This post outlines a few changes to LMDB I had to do to make it work in a specific use case. I’d like to see those changes upstream, but I understand that they may be/are not relevant for e.g. OpenLDAP. The use case is multiple databases on disks with long running large write transactions.
1. Option to not use custom memory allocator/page pool
LMDB has a custom malloc() implementation that re-uses pages (me_dpages). I understand that this improves the performance at bit (depending on the malloc implementation). But there should at least be the option to not do that (for many reasons). I would even make not using it the default.
2. Large transactions and spilling
In a large write transaction, it will use a lot of memory per default (512MiB) which won’t get freed when the transaction commits (see 1.). If one has a lot of databases it uses a lot of memory that never gets freed.
Alternatively, one can use MDB_WRITEMAP, but (i) per default Linux isn’t tuned to delay writing pages to disk and (ii) before commit LMDB has to remove a dirty bit, so each page is written twice.

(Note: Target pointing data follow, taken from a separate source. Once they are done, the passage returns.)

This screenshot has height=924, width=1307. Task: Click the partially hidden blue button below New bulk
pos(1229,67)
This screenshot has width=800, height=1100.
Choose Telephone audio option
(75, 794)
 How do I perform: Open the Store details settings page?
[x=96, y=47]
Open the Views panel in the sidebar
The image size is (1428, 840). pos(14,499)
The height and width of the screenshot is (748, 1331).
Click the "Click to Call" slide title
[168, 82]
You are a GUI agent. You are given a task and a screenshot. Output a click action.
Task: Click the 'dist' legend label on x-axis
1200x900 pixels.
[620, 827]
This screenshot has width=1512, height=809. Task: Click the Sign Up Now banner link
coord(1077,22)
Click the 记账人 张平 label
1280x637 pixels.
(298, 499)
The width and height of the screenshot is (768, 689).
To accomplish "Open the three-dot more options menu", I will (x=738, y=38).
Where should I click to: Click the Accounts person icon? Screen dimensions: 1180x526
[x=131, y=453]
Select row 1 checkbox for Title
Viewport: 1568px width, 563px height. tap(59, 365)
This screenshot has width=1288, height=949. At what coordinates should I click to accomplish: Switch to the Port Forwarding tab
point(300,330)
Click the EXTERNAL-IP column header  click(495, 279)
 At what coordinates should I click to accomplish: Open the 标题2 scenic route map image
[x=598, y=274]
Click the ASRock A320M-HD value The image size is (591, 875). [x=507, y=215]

Both problems would be fixed by making when pages get spilled configurable (mt_dirty_room as MDB_IDL_UM_MAX currently) and reducing the default non-spill memory amount for at least the MDB_WRITEMAP case. If this memory amount is low mt_spill_pgs gets sorted often so maybe this needs to be converted to a different data structure (e.g. red-black tree).
3. LMDB causes crashes if database is corrupted
If the database is corrupted it can cause the application to crash. I have fixed those cases when they (randomly) occurred. Properly fixing this would probably be best done with some fuzzing.
4. Allow LMDB to reside on a device
I used dm-cache to improve LMDB read performance. It needed a bit of adjustment to get the correct size of the device via ioctl BLKGETSIZE64.
--
I’ve fixed those issues w.r.t. my application. If there is interest in any of those application specific changes, I’ll clean them up and post them.
martin@urbackup.org wrote:
This post outlines a few changes to LMDB I had to do to make it work in a specific use case. I’d like to see those changes upstream, but I understand that they may be/are not relevant for e.g. OpenLDAP. The use case is multiple databases on disks with long running large write transactions.
- Option to not use custom memory allocator/page pool
LMDB has a custom malloc() implementation that re-uses pages (me_dpages). I understand that this improves the performance at bit (depending on the malloc implementation). But there should at least be the option to not do that (for many reasons). I would even make not using it the default.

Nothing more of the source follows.